My laboratory focuses on developing integrated solutions for molecular differential diagnosis. We are developing an integrated technology platform that allows multiplex molecular differential diagnoses carried out in a high-throughput, semi-quantitative, automatic, closed system. This high throughput diagnostic system relies on a multiplex polymerase chain reaction. We have developed a novel multiplex amplification strategy called amplicon rescued multiplex PCR (arm-PCR) that can be easily automated. The arm-PCR technology is roughly 100 times more sensitive than the previously developed tem-PCR method and is equally specific, providing an opportunity for the entire test procedure to be automated. This technology will allow physicians to diagnose microbial infection in just a few hours replacing current technology which sometimes takes several days.

For example, we’re developing a panel for influenza diagnosis. Rapid identification of the specific type of influenza virus causing infection is one of the most critical steps for controlling an outbreak and managing a pandemic. Such typing information provides healthcare professionals with data that can aid them in deciding which patients should be isolated and treated with Tamiflu, which should be vaccinated, and which should be released. These measures can limit the spread of the disease, ease public panic, and better allocate limited resources.

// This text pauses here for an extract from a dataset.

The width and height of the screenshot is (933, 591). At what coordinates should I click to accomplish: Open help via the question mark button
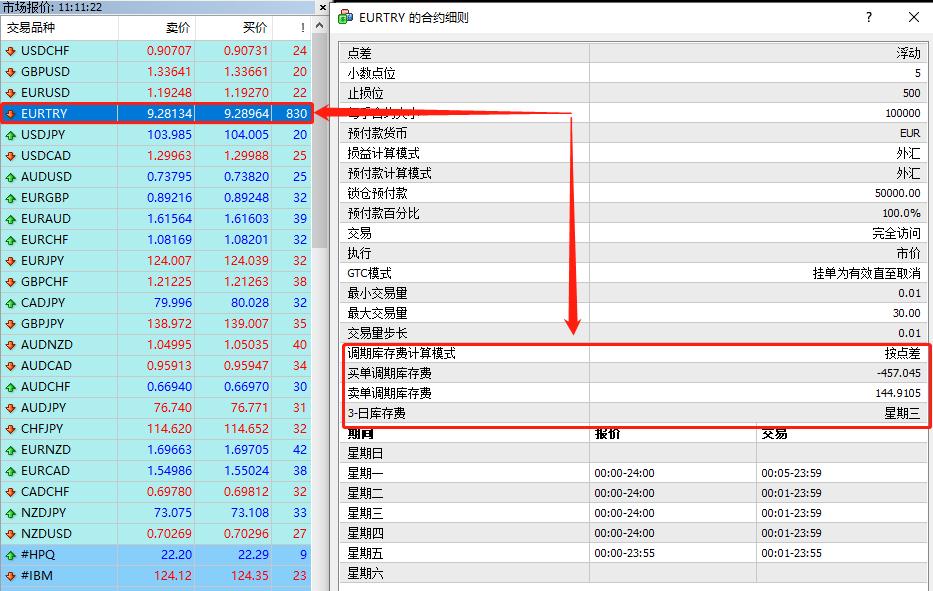coord(868,17)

Another focus of my laboratory is mapping the personalized immunorepertoire.  By combining the last 30 years of improvements in monoclonal antibody development, multiplex PCR technology, high-throughput sequencing, and bioinformatics, our new technology has successfully overcome past challenges of studying the immunorepertoire.s. We are using this technology to analyze the immunorepertoires of autoimmune diseases, such as systemic lupus erythematosus, and various cancers through an international collaboration called R10K, or Repertoire 10,000, partnered with HudsonAlpha Institute for Biotechnology. By studying the immunorepertoire, we hope to uncover possible disease mechanisms, identify new biomarkers, and develop new therapeutics.

About Jian Han:

Jian Han, M.D., Ph.D., is a faculty investigator at the HudsonAlpha Institute for Biotechnology in Huntsville, Ala.. A native of China, he has a medical degree from Suzhou Medical College in JiangSu Province, China, and a Ph.D. from the University of Alabama at Birmingham. In 1996, Han founded biotech company Genaco, the first company to introduce a Down syndrome prenatal screening and diagnostic service to China. During the SARS outbreak of 2003, Genaco developed technology and products for molecular differential diagnoses of infectious diseases. Han created a novel multiplex PCR technology, tem-PCR, that allows multiple molecular targets to be amplified in one reaction. He developed another multiplex method called arm-PCR for infectious disease diagnosis and immune repertoire analysis. In 2009, Han founded two biotech companies — iCubate and iRepertoire — to commercialize arm-PCR based applications.

Cristy Gelling is a science writer, lapsed yeast geneticist, and former Communications Director at the GSA.